By: Ann Casano - February 25, 2014

Salma Hayek’s younger brother, Sami Hayek, was involved in a fatal car crash that resulted in the death of his passenger on Sunday around 5 pm. Mr. Hayek is currently being hospitalized at UCLA Medical Center for several broken ribs and lacerations to his head.

According to the Los Angeles Police Department, Hayek, 40, lost control of his vehicle which veered into an oncoming Toyota Tacoma pickup truck which was traveling west bound on what has been described as a dangerous stretch of Sunset Boulevard in Holmby Hills. Hayek was driving an expensive sports car, a 2006 Ford GT. The passenger side of the car took most of the collision’s impact. It has not been determined how fast Mr. Hayek was driving at the time of the accident. However, speed does appear to be a factor.

The passenger in Mr. Hayek’s vehicle has been identified as Grammy-Award-winning art director and photographer Ian Cuttler Sala. Mr. Sala, 43, was a New York City resident. He won a Grammy Award in 2006 for best art direction for Johnny Cash: The Legend box music package. Mr. Sala suffered major blunt force trauma to the head and was declared dead at the scene of the accident.

The driver of the pickup truck, Alvin Gomez, 20, suffered a broken foot and complained of body pain. He is now recovering at home.

Mr. Hayek is a renowned furniture designer who currently lives in Los Angeles. He and Salma grew up in Coatzacoalcos, a port city in Veracruz, Mexico.

The accident is currently under investigation.

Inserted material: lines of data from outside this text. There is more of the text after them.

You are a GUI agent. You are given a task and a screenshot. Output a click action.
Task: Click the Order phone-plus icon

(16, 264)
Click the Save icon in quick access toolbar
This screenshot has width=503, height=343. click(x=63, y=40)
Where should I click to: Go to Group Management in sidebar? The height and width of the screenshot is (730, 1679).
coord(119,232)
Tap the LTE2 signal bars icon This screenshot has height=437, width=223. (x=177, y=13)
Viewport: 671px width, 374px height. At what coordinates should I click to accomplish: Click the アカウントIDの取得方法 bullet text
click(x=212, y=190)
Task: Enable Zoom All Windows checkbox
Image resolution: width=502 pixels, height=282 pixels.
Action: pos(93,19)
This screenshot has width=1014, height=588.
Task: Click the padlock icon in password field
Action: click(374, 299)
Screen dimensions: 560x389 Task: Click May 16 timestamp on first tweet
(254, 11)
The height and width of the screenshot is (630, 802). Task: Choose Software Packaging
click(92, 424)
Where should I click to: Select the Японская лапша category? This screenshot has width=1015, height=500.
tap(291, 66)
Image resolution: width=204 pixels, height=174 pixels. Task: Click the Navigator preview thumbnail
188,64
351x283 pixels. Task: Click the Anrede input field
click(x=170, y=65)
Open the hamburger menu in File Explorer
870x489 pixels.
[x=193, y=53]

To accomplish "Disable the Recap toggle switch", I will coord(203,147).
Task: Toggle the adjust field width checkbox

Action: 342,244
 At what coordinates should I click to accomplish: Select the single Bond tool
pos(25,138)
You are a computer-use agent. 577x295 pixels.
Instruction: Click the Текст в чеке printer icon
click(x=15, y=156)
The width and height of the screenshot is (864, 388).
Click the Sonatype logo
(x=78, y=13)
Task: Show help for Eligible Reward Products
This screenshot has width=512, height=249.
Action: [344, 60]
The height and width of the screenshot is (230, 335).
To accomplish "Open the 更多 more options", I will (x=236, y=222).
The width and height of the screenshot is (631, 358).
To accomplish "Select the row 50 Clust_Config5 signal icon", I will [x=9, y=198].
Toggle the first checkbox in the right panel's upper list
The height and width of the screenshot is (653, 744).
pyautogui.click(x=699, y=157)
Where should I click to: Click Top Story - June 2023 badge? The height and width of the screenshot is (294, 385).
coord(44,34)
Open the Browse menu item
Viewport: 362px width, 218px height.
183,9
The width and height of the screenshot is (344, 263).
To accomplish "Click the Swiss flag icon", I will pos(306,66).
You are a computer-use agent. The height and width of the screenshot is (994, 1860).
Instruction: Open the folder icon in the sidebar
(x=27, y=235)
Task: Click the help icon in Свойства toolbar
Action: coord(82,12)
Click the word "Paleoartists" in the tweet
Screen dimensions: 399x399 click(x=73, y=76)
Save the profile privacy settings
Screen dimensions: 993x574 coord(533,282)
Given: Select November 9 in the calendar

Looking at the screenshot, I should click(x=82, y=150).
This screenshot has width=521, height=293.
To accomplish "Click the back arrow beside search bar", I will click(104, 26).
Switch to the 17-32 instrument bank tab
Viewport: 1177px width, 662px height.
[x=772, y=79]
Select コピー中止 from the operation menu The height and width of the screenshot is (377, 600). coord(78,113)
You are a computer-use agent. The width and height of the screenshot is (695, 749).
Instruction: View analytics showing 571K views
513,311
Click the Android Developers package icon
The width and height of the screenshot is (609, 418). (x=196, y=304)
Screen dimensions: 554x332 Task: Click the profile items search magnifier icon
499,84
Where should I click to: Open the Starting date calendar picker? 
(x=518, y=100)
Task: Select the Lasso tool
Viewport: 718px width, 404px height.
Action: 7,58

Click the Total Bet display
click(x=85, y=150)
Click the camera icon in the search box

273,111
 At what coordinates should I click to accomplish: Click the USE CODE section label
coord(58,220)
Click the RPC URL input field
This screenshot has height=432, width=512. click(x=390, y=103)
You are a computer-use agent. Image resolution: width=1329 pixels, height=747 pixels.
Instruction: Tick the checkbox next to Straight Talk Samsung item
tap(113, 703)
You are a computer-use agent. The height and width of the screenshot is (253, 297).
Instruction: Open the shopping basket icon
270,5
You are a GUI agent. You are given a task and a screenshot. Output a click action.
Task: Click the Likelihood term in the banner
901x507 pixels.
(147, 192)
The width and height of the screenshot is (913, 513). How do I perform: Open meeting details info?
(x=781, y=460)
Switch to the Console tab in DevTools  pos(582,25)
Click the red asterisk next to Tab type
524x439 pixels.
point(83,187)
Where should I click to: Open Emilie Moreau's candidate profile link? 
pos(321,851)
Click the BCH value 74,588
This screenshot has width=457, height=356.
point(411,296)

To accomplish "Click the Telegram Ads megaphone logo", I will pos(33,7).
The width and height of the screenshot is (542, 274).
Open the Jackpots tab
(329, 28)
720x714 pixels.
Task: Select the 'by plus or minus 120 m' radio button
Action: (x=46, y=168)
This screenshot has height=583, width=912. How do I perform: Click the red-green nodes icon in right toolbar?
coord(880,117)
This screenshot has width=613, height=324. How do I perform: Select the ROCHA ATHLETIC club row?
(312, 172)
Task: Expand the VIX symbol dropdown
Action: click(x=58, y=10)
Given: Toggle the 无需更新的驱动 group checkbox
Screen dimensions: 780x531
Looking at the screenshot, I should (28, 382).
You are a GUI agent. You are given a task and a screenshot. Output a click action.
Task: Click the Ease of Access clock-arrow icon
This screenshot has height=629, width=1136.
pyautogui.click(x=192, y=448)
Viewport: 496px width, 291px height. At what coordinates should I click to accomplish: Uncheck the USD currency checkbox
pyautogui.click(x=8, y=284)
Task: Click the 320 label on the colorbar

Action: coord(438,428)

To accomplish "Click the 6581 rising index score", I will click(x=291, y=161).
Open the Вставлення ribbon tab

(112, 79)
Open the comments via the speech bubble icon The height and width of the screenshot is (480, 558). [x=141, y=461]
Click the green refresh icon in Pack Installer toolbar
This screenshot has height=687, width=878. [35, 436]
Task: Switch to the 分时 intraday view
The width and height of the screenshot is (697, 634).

Witnesses or anyone with relevant information regarding the accident are being asked to contact LAPD detectives at (213) 473-0234. No charges have been filed.

Salma Hayek’s rep has not released a statement regarding the accident.

Image via YouTube

About the Author

Ann CasanoAnn Casano is a freelance writer from the heart of Jersey. She is the proud Momma of a Corgi named Sugaree. Follow her on Twitter: @annmcasano.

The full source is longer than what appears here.